Copy the rows below word for word, starting at the line that contains "(sec) axis title" and ending at the line that contains "(x=80, y=341)", both lines included.

[Stored entries]
════════════════
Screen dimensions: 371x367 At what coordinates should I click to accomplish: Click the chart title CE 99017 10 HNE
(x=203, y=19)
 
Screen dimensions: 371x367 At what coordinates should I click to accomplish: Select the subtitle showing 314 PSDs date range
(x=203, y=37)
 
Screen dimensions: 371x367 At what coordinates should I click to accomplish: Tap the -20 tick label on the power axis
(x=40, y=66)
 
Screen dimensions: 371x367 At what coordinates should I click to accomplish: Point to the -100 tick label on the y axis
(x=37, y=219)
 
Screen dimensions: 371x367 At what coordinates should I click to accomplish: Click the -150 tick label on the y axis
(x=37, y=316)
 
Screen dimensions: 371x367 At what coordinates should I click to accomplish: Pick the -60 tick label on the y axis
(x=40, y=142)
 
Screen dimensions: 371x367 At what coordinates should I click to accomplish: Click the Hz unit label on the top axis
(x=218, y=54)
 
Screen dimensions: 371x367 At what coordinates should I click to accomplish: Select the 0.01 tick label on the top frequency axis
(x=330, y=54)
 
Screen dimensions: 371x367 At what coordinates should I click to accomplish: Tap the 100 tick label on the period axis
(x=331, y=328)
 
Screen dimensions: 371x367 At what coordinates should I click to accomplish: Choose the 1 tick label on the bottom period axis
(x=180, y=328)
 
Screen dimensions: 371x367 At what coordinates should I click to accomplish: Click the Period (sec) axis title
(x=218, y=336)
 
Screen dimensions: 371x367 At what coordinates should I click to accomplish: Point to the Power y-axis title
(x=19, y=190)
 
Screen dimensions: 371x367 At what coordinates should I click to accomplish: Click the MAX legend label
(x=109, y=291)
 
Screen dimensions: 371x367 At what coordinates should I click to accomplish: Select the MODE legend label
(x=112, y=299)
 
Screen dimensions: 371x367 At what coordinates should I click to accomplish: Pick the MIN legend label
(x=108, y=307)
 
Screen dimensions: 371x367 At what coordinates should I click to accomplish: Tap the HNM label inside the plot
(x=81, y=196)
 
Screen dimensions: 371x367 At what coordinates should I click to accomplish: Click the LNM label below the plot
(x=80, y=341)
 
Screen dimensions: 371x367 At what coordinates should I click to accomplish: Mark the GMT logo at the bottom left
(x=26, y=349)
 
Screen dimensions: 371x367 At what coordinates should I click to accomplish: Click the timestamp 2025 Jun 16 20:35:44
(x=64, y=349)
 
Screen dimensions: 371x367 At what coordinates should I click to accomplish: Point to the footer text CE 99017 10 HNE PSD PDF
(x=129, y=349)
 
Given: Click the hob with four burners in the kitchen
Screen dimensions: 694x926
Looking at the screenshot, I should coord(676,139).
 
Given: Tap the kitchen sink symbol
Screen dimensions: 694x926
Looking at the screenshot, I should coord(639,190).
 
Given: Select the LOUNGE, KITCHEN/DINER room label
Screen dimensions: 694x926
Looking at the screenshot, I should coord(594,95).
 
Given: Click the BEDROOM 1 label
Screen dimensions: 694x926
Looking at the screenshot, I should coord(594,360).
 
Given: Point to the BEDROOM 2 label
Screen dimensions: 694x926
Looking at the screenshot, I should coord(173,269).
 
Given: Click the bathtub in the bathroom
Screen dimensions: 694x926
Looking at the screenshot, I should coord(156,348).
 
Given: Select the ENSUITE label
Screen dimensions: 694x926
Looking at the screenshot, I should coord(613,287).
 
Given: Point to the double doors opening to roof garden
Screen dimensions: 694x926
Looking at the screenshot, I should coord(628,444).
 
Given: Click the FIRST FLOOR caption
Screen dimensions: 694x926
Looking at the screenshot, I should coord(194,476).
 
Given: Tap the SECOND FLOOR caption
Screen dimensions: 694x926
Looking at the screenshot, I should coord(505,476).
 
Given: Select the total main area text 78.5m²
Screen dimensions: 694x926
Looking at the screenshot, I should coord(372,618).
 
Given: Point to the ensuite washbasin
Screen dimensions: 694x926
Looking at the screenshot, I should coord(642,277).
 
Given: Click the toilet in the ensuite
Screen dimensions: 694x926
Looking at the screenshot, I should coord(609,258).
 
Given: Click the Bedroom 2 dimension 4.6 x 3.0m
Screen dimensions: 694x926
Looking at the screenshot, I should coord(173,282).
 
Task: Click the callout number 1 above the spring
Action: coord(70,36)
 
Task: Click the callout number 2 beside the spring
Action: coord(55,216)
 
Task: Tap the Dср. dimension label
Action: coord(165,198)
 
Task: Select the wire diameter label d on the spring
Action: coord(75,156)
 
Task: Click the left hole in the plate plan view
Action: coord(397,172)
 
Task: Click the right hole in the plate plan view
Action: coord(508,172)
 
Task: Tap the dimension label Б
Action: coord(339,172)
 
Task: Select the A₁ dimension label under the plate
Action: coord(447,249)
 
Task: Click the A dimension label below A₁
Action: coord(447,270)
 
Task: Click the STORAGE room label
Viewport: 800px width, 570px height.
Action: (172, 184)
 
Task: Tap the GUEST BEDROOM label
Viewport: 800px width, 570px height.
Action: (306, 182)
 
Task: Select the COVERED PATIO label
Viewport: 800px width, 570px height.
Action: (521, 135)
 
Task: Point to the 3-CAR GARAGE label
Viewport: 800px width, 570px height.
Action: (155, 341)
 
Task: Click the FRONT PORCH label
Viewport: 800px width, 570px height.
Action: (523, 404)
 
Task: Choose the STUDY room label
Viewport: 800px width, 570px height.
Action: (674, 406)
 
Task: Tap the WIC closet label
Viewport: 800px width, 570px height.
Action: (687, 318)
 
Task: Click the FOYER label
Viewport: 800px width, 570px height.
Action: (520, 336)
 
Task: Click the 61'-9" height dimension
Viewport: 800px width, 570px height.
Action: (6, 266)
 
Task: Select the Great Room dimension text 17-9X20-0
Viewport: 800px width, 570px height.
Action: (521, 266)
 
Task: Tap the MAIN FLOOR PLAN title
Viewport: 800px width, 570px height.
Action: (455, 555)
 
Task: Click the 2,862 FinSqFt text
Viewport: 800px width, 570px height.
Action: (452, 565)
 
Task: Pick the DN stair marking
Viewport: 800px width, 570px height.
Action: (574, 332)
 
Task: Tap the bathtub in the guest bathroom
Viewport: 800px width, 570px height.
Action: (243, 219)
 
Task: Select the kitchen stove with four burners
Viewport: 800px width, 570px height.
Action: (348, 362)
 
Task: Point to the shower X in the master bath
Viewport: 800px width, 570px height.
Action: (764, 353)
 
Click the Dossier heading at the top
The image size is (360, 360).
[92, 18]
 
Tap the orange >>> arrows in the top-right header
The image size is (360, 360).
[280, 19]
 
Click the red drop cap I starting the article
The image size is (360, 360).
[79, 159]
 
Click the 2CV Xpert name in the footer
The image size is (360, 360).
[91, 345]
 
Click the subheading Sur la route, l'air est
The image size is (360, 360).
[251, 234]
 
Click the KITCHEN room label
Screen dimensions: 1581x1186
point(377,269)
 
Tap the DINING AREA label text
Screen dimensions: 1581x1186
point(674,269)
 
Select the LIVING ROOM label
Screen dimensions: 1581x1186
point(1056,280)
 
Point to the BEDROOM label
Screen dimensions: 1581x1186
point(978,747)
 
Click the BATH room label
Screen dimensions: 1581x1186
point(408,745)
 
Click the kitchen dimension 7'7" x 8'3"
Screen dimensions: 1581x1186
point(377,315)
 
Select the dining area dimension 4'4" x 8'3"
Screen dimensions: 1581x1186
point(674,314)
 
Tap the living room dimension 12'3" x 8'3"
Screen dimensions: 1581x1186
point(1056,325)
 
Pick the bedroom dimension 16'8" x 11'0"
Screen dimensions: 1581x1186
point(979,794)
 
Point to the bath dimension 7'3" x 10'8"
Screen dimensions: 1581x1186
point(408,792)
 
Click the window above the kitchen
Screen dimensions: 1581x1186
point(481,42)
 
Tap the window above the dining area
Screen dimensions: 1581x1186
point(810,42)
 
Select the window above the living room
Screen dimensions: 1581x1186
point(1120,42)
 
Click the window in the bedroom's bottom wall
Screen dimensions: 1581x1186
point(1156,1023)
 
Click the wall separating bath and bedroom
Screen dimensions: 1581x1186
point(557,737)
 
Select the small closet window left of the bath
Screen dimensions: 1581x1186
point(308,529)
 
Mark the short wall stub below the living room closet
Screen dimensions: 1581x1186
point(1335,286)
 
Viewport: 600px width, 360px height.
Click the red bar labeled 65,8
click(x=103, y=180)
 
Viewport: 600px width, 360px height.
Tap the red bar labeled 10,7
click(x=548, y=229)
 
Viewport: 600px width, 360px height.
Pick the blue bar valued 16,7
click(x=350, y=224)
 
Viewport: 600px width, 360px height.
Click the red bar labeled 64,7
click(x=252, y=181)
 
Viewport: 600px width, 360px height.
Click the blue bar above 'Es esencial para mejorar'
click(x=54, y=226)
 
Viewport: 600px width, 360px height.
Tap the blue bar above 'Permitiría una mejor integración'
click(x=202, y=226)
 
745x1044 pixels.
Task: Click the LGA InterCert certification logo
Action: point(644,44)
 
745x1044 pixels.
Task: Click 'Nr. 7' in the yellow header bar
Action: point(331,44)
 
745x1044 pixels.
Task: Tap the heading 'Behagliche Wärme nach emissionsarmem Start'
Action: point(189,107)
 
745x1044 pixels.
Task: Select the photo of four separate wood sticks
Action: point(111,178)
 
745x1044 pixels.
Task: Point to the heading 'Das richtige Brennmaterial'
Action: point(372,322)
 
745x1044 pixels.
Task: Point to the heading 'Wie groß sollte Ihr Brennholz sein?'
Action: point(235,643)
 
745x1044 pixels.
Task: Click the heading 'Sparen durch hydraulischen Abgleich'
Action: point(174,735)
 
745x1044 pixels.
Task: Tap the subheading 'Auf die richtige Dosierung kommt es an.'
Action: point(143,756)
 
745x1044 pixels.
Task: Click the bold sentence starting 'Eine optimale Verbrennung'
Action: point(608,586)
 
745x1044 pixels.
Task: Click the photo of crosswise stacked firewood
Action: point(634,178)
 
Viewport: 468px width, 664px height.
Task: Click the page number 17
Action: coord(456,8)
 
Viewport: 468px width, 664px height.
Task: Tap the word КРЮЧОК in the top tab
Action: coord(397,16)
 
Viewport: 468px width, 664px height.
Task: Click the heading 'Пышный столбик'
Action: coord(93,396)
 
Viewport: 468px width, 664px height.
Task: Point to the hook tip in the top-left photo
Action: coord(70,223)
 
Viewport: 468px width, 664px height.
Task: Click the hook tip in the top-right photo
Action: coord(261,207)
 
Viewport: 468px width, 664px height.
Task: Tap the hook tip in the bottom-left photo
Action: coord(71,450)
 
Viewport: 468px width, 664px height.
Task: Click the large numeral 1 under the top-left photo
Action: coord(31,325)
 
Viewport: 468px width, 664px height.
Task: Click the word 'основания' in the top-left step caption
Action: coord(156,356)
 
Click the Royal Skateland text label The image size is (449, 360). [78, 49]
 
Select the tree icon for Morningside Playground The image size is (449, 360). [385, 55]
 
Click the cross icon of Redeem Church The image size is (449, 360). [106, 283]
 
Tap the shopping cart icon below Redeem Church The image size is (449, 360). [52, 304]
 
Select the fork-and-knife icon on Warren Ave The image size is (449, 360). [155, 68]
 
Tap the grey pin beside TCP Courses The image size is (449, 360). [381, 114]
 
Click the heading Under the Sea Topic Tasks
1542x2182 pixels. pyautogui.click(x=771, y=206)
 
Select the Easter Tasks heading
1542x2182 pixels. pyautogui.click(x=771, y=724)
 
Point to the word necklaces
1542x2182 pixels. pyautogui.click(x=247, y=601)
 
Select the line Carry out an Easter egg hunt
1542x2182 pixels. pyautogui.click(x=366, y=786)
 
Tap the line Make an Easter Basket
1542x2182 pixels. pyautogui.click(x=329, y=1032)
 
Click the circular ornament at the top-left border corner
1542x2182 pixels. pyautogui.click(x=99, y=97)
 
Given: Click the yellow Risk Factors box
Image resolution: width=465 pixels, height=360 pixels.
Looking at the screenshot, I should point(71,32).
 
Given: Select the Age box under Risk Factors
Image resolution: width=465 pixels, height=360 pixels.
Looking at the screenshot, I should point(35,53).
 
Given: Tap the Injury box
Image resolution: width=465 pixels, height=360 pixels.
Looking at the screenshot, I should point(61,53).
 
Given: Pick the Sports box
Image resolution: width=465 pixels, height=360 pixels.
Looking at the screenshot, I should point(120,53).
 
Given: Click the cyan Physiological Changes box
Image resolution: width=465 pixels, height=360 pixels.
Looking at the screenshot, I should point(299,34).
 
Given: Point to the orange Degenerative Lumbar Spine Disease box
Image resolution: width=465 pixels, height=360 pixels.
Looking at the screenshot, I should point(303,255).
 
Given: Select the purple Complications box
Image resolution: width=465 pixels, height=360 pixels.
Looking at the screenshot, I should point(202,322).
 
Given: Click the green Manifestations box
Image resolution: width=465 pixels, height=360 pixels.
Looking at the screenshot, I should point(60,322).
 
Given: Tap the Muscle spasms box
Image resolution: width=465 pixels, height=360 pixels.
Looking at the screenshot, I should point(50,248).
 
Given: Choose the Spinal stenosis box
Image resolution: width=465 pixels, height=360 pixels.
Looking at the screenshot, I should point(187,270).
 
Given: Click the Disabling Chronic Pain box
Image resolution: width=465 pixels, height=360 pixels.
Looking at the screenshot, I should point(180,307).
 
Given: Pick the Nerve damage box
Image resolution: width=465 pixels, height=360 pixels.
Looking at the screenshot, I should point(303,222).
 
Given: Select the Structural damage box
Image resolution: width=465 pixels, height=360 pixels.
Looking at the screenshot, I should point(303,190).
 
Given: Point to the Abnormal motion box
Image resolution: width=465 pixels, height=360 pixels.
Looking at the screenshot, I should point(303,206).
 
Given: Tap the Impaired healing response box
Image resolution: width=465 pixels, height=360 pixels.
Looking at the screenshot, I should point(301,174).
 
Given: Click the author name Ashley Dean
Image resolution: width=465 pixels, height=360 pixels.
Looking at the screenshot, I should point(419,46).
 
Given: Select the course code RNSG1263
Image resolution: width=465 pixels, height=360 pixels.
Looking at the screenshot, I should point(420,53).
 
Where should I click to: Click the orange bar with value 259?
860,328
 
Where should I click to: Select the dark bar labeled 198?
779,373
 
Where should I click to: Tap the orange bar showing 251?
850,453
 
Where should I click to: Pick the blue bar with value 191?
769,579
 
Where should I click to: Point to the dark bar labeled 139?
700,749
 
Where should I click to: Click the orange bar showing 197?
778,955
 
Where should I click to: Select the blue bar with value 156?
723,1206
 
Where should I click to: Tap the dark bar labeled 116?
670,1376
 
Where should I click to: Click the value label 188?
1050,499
════════════════
Exercise response
Screen dimensions: 371x367 At what coordinates should I click to accomplish: Click the Period (sec) axis title
(x=218, y=336)
 
Screen dimensions: 371x367 At what coordinates should I click to accomplish: Point to the Power y-axis title
(x=19, y=190)
 
Screen dimensions: 371x367 At what coordinates should I click to accomplish: Click the MAX legend label
(x=109, y=291)
 
Screen dimensions: 371x367 At what coordinates should I click to accomplish: Select the MODE legend label
(x=112, y=299)
 
Screen dimensions: 371x367 At what coordinates should I click to accomplish: Pick the MIN legend label
(x=108, y=307)
 
Screen dimensions: 371x367 At what coordinates should I click to accomplish: Tap the HNM label inside the plot
(x=81, y=196)
 
Screen dimensions: 371x367 At what coordinates should I click to accomplish: Click the LNM label below the plot
(x=80, y=341)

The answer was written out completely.